I am sitting on the steps of the fully packed Leacock 132, the largest lecture venue McGill has to offer. The crowd surrounding me sports excellent haircuts and flattering grandfather sweaters.  People are lined up at the entrance, trying desperately to squeeze their way in. Why are we all here? We’re here to admire Bjarke Ingels – the “extrovert starchitect” (as one of the many moderators of the talk puts it) behind the imaginatively named Bjarke Ingels Group (BIG). Tonight, Ingels is giving a talk called “Yes Is More” as part of the David J. Azrieli lecture series in architecture.

BIG has taken the world of architecture by storm. In the past ten years the company has designed over 20 projects and won more than a dozen notable architectural prizes. BIG aims to innovate and explore using what the company refers to as “pragmatic utopian architecture.” The goal is to “steer clear of the petrifying pragmatism of boring boxes.”

What does this all mean? BIG’s past projects include condensing all aspects of Danish city life into one pavilion that can be navigated by bike, an apartment building that looks like a work of modern art, and a public park in Copenhagen that celebrates Danish multiculturalism. Their future plans are equally ambitious: a space needle in Phoenix, Arizona; the Danish Maritime Museum; cool high-rise buildings all across North America; and a waste-to-energy plant that can also be used as a ski slope/BMX course.

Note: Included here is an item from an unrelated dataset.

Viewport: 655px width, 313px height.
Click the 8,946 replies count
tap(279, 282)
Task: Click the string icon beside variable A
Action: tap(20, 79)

My first impression of Ingels is that he looks like a warped version of Tom Cruise circa Top Gun. It must be the combination of his luscious mane of hair and bulky leather jacket. His manner of speaking is humourous, with an air of uncensored Scandinavian frankness comparable to his countryman, director Lars Von Trier. A consummate professional, he warms up the audience with tales of corporate comedy, like when Ingels attempts to use his remarkable PowerPoint skills to demonstrate what New York City’s shoreline might look like in the future while blasting Jay Z’s “Empire State of Mind” in the background. Due to a glitch in the AV system, the song ends up sounding like a distorted jet plane taking off. The audience tries not to cringe. Ingels is not pleased.

For a company that prides itself on steering clear from boring boxes, most of the buildings BIG builds look confusingly similar. The tested and approved method seems to be to build pretty buildings that are slightly slanted. Also, most of these buildings are privately commissioned and financed, which goes against the socially conscious message BIG is trying to broadcast. Furthermore, what is an eco-friendly company doing building a space needle aimed solely at tourism? Ingels tries to convince the confused audience by stating that the project will be carried out as reasonably as possible. Wouldn’t the most reasonable approach be to not build it in the first place?

Ingels’ talk is not solely about architecture. He also judges the existing power relations in society, stating that though architects might not have power over physical or financial environments, they do possess the power of ideas. Ingels obviously has the power to do whatever he wants: he removed Edvard Eriksen’s “The Little Mermaid” statue, the most famous Danish landmark, and placed it in his exhibition pavilion in Shanghai for a while. He also entered and won a competition to design the Danish Maritime Museum, even though his company’s design didn’t exactly match the competition’s initial requirement – BIG was sued by other companies who had stuck to the rules. Ingels’ attitude towards competitors and critics seems to be that people who have time for hate-blogging must not have much going for them.

There is no doubt that Ingels is an impressive speaker and innovator. But while he has been busy building an empire Ingels seems to have forgotten what it feels like to be anything less than a “starchitect” superstar.